§ **Source extract**:
::::

After Alexander the Great’s death, this Indian empire filled the vacuum

Backed by a strong family dynasty, the Mauryan Empire came to rule most of the Indian subcontinent.

Kautilya sits with Chandragupta Maurya in this watercolor and gouache painting.
Chandragupta Maurya, founder of the Mauryan Empire, sits with his mentor Kautilya in this watercolor and gouache painting. Chandragupta's grandson Ashoka would expand the Mauryan Empire to its greatest size.
Image courtesy of Indian School/Private Collection/Dinodia/Bridgeman Images
ByPatricia S. Daniels
October 04, 2022
11 min read

While history books are full of tales about the Roman Empire, the Spanish Empire, and China’s various dynasties, there’s precious few details about one of the world’s earliest empires—and one of history’s largest. The vast Mauryan Empire, established in 321 B.C., covered most of the Indian subcontinent, spanning central and northern India, as well as parts of modern-day Iran. Reigning as India’s first pan-Indian empire, it lasted for 150 years at the helm of two crafty, (eventually) peace-loving men, who also happened to be grandfather and grandson.

::::

§ **Input data**:
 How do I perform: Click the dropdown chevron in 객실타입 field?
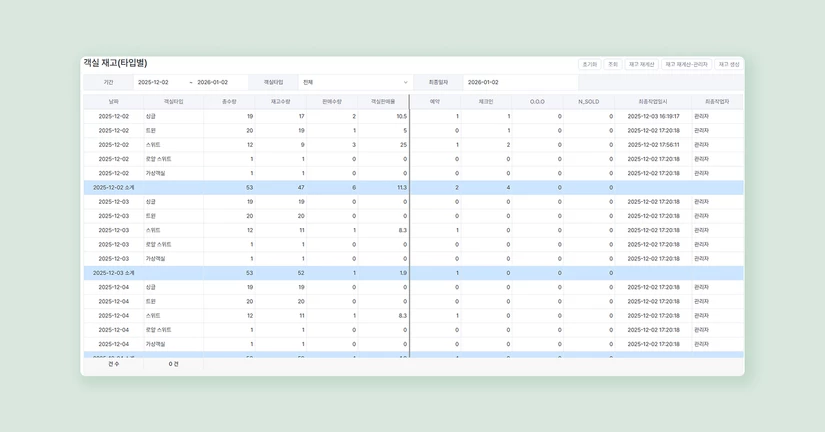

::::

§ **Exercise 1**:
Return the portion of the Mauryan Empire article from "After Alexander the" up to and including "its greatest size.".
§ **Exercise 2**:
Summarize the Mauryan Empire article in two sentences.
Draw only on the Mauryan Empire article when working with the material.

§ **Result 1**:
After Alexander the Great’s death, this Indian empire filled the vacuum

Backed by a strong family dynasty, the Mauryan Empire came to rule most of the Indian subcontinent.

Kautilya sits with Chandragupta Maurya in this watercolor and gouache painting.
Chandragupta Maurya, founder of the Mauryan Empire, sits with his mentor Kautilya in this watercolor and gouache painting. Chandragupta's grandson Ashoka would expand the Mauryan Empire to its greatest size.

§ **Result 2**:
Founded in 321 B.C. by Chandragupta Maurya, the Mauryan Empire was India's first pan-Indian empire and covered most of the Indian subcontinent, including central and northern India and parts of modern-day Iran. It lasted 150 years under Chandragupta and his grandson Ashoka, who expanded it to its greatest size.